The world’s biggest search engine unveiled the service in Los Angeles after negotiating deals with a string of the world’s major music labels. Users will be able to buy songs on Android Market, the company’s online store that already sells movies, books and apps.
“During the beta, we distributed more than 100 million free songs to your cloud libraries,” said Jamie Rosenberg, director of digital content for Android, at the launch event in Los Angeles. “Today, our music beta becomes a full end-to-end service called Google Music.”
The free Google Music service Â – which is now open only in the U.S. – lets you upload up to 20,000 songs, share them and playlists with your friends, and easily discover new tunes you might like. If you’ve got one of those million Android phones, you’ll be able listen to your songs on the go, wherever you are, without first copying the song files onto your phone, thanks to the cloud storage.
Larry Page, Google’s chief executive and co-founder, has been driving Google into markets that have long been dominated by rivals Facebook and Apple since he took the helm of the company in April. The company will be hoping that its service can attract users by integrating it with Google+, the social networking site it launched earlier this year as a rival to Facebook.
Google has negotiated U.S. deals with three of the four major music companies: Vivendi SA’s Universal Music Group; Sony Corp’s Sony Music Entertainment; and EMI.
It has also signed deals with the increasingly influential independent label group Merlin and London-based Beggar’s Banquet label group, home to the year’s biggest selling artist, Adele.
To help jump-start the new music store, Google said it will offer one free song for consumers to download every day, while some of the 13 million songs will cost between $0.69 and $1.29 per track.
Google will also allow consumers to share purchased songs with friends on the Google+ social network. The feature will give users of Google+ a “free, full-play” of songs purchased by their friends.
“Recommendations from friends are the single most important way that people discover music and we think that this feature has the potential to really transform purchasing behavior,” said Zahavah Levine, Google’s director of content partnerships for Android, at Wednesday’s event.
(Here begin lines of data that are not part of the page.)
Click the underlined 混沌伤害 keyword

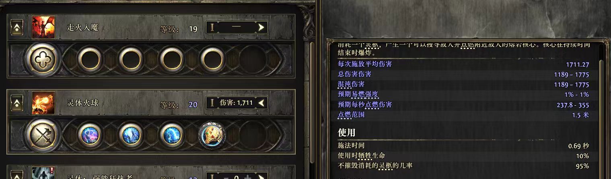351,84
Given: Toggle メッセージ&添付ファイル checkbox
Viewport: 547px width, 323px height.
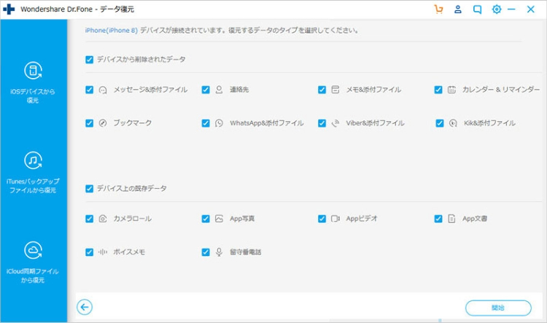Looking at the screenshot, I should pyautogui.click(x=89, y=90).
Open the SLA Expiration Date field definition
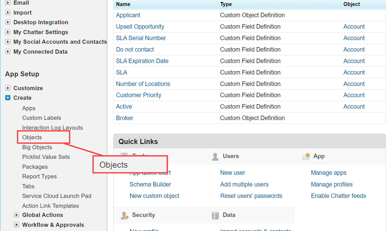The height and width of the screenshot is (231, 389). [142, 61]
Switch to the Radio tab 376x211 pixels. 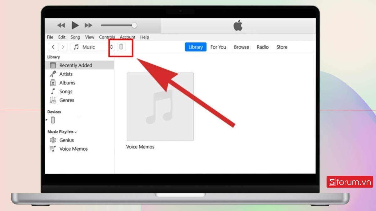(262, 47)
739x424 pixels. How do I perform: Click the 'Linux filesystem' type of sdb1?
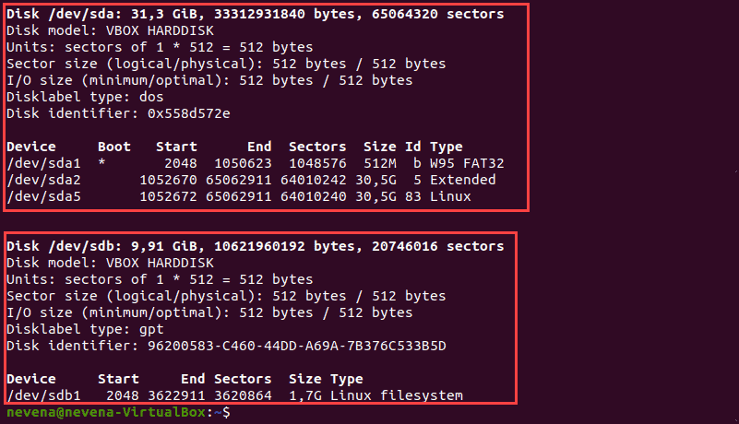397,395
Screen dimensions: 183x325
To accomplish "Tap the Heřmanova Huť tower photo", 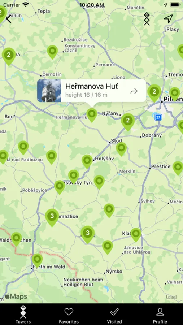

Despite the cash pile that Google is sitting on, analysts cautioned that the company faces an uphill struggle in wrestling away market share from Apple. Steve Jobs, Apple’s co-founder, helped revamp the music industry almost a decade ago with the launch of iTunes.
“Google can’t just meet the bar set by Apple and Amazon,” said Michael Gartenberg, an analyst at Gartner, a technology research firm. “They’re going to need to raise the bar and come up with some sort of differentiation, ” he said.
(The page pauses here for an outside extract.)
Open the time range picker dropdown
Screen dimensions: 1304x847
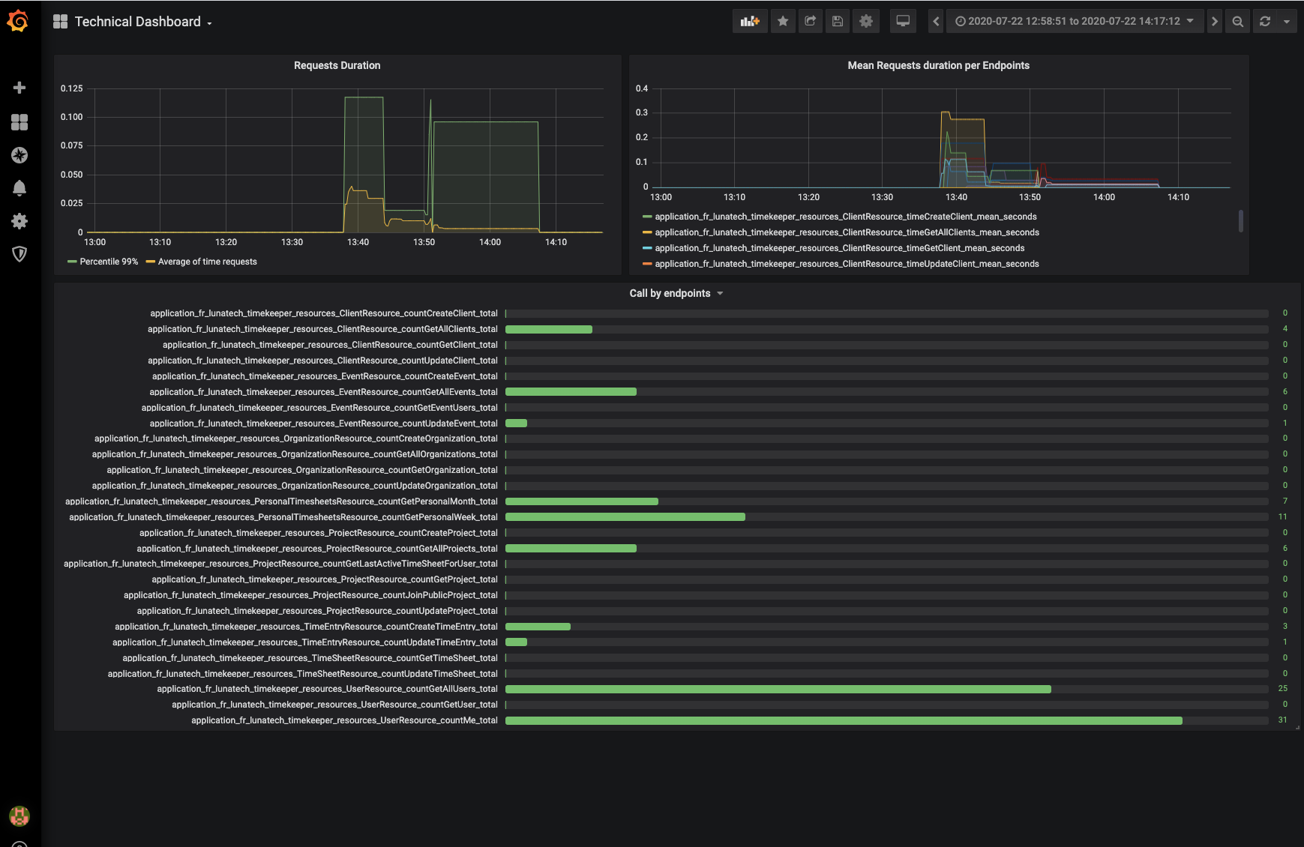point(1075,21)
Earlier this year Apple introduced a cloud computing service, which allows iTunes users to store their music on the web and download to any device they choose. Google said that users will be able to store up to 20,000 songs and, unlike Apple’s service which costs $25, it’s free.
“Other cloud music services think you have to pay to listen to music you already own,” said Jamie Rosenberg, head of digital content at Android. “We don’t.”
Even though Google faces a battle to secure a share of the market, analysts said that the offering could strengthen its hand in the much bigger battle for mobile users.
The search engine’s Android software, the backbone of phones made by manufacturers such as Samsung, had a 53pc share of the smartphone market last quarter compared with 15pc for Apple.